**Exercise prompt:** Everything in the listing below should be repeated exactly, apart from the pictures.

Top of Records for processing

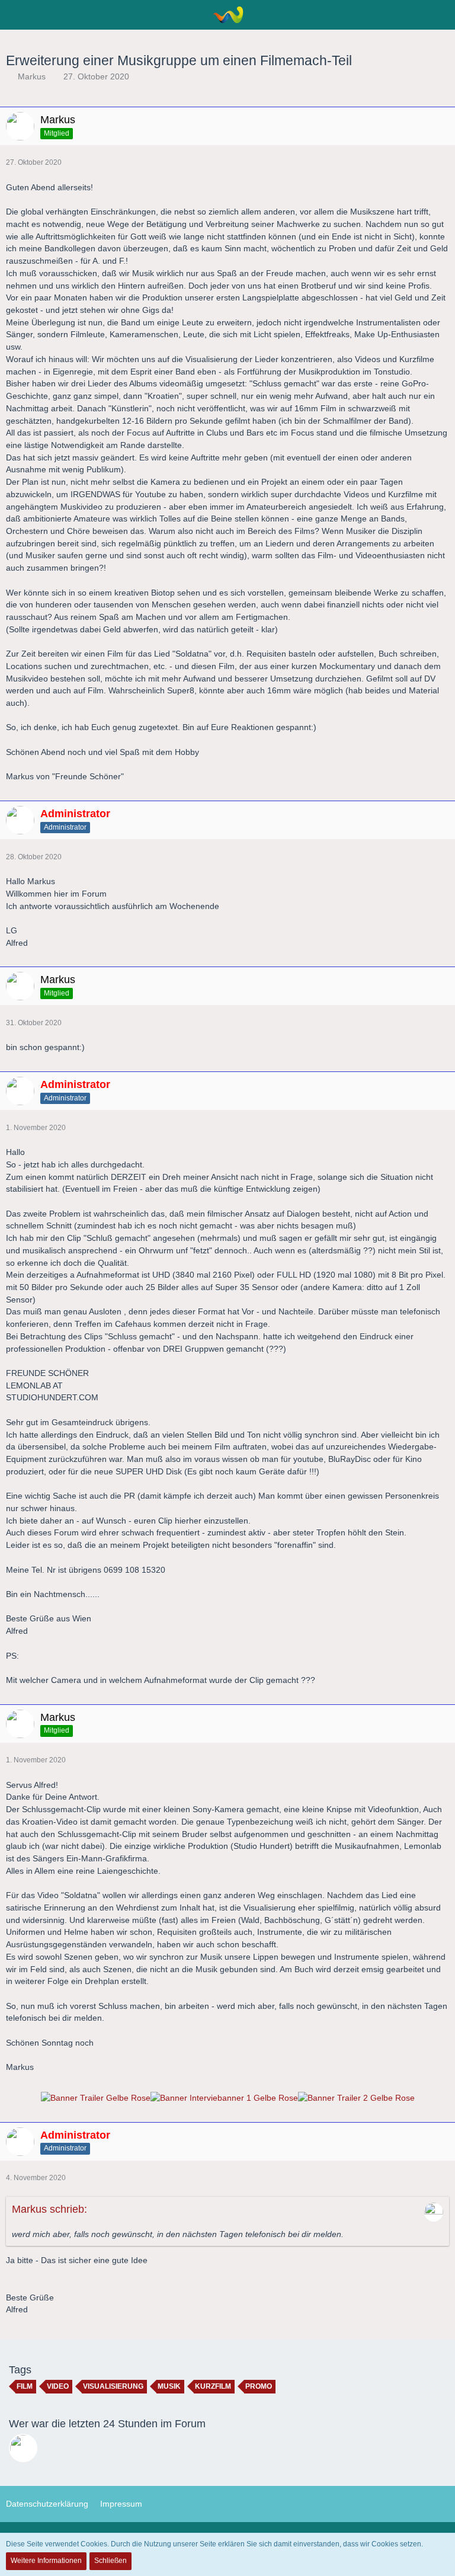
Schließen (110, 2560)
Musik (169, 2386)
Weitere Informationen (46, 2560)
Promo (258, 2386)
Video (58, 2386)
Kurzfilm (213, 2386)
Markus (32, 76)
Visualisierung (113, 2386)
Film (25, 2386)
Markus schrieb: (49, 2209)
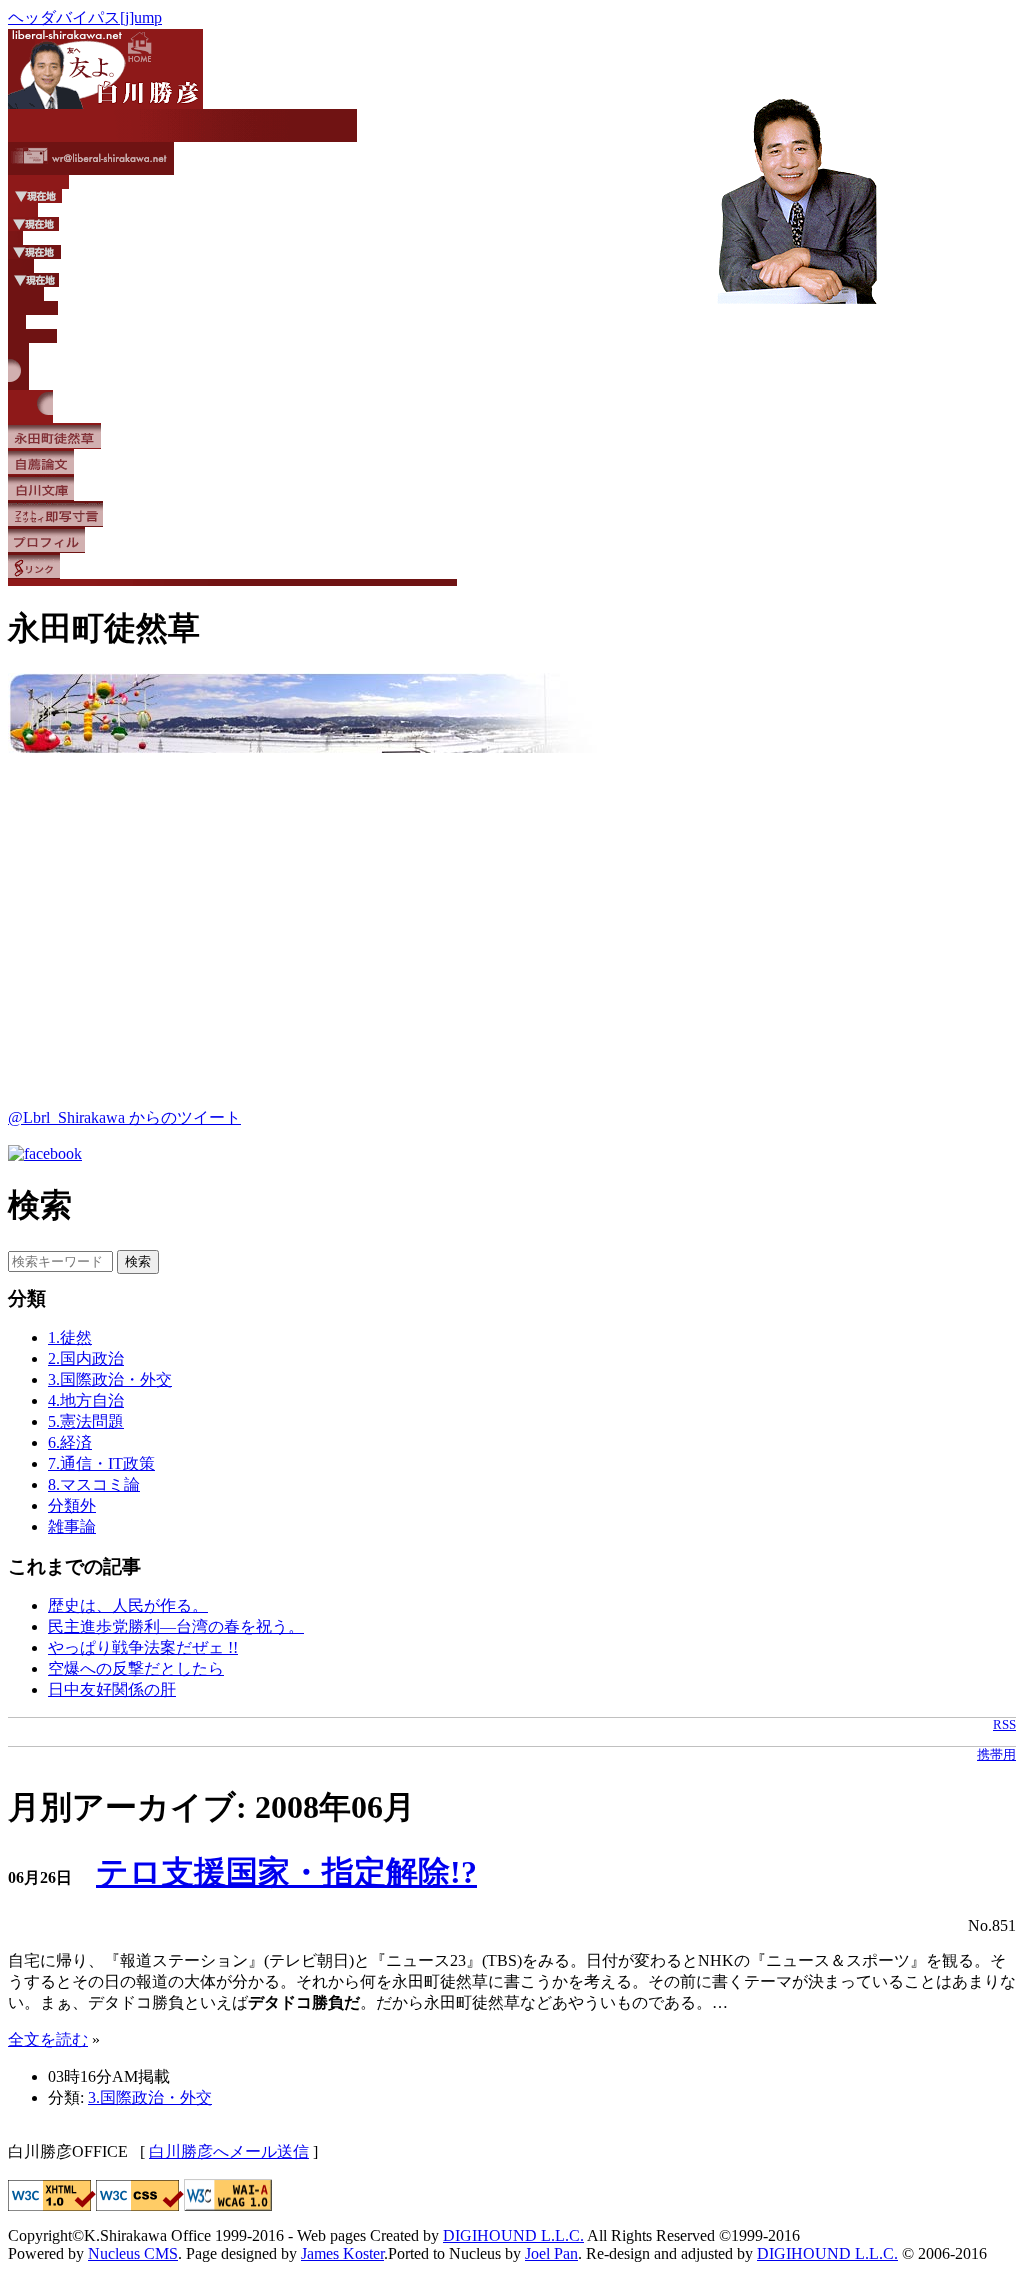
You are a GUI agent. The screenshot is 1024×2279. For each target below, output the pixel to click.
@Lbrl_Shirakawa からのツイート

Bottom of Records for processing

**Solution for this task:**
Schließen (110, 2560)
Musik (169, 2386)
Weitere Informationen (46, 2560)
Promo (258, 2386)
Video (58, 2386)
Kurzfilm (213, 2386)
Markus (32, 76)
Visualisierung (113, 2386)
Film (25, 2386)
Markus schrieb: (49, 2209)
You are a GUI agent. The screenshot is 1024×2279. For each target below, output the pixel to click.
@Lbrl_Shirakawa からのツイート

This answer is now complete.